I did want to put something on it but couldn't think of anything :-(


----------



## kiwidj

mikeynd said:


> I really not a fan of the lug style, and remove the X.


My thoughts too. Like the name tho. b-)


----------



## crazyfingers

kiwidj said:


> Like the name tho. b-)


Hehe, thanks. It was one of my nick names while playing online games actually. Some of my friends still call me that name instead of my real one:-d


----------



## crazyfingers

Hi guys, just a quick update. Made some changes to the original design. Still working on it. I am now trying to design while keeping the Dive forum's project in mind. They however require a round date window, so I'll have to work on that. As of now I have remove the lugs. Probably gonna five it a UFO style "Jenny" case.


----------



## Beau8

Keep the dial and try different variations or configurations of it~cheers! ;-)


----------



## crazyfingers

Just thought I'll update this thread. Been working on the dive project and rendered these two designs in 3d:

















I am not sure whether either of these will actually be finalized for the dive project as there are some other really good designs posted by a few members, so I am still sticking to the idea of a design that I someday can build or have built for under $500. This one is more or less finalized for me. I thought I could get the automatic asian 6498 (with date) used in some MM watches for this one. For the case I am considering either a Pam type or a U-boat type case withe the crown at 4'O clock - 








Clean and simple 
Thanks to everyone for their suggestions |>


----------



## PyroLume

Any opinions in the crown at 1 vs the crown at 5?


----------



## blueradish

I think I prefer the crown at 5, but have no reason as to why.


----------



## crazyfingers

PyroLume said:


> Any opinions in the crown at 1 vs the crown at 5?

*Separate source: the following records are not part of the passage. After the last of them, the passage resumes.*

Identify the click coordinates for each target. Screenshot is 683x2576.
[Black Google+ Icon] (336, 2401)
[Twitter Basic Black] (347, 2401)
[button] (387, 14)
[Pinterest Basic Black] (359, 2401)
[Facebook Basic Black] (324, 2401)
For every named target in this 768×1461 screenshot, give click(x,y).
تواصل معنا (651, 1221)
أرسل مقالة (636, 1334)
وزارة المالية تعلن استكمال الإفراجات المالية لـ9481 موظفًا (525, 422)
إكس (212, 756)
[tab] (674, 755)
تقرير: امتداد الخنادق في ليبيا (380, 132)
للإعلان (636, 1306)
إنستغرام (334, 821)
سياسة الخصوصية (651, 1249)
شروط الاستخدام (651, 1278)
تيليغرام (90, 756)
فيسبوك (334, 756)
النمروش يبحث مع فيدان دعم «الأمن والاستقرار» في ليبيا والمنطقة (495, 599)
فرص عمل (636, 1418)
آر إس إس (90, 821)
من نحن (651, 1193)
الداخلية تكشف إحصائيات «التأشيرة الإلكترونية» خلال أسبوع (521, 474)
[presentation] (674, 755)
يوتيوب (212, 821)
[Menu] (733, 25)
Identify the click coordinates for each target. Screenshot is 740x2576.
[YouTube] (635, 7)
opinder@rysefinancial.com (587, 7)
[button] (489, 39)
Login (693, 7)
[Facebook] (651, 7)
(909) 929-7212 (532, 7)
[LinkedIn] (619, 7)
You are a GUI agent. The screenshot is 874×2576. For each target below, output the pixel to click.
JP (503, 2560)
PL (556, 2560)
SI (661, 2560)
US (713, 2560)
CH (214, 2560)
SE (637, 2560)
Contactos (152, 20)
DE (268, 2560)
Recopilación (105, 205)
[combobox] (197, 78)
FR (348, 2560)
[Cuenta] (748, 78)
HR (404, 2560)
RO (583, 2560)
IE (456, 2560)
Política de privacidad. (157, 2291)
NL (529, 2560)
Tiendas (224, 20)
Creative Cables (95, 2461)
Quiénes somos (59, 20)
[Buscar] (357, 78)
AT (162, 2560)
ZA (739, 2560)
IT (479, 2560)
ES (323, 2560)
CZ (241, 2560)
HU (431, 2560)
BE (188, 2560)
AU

I was actually intending on using an ETA 6497 type movement (with the date) with it so the small second hand would be at 180 deg to the crown. I also wanted come up with some text for the lower half of the dial and thought it would be better if the second dial would be in the upper left area instead.


----------



## PyroLume

6497 with date is rare and expensive. I wouldn't even know where to begin looking for one. You can skip the date function or have a central seconds hand and the power reserve meter in the top left using a soprod modified movent. 

On another note what do people think of the crown @ 11:00 ??


----------



## crazyfingers

PyroLume said:


> You can skip the date function or have a central seconds hand and the power reserve meter in the top left using a soprod modified movent.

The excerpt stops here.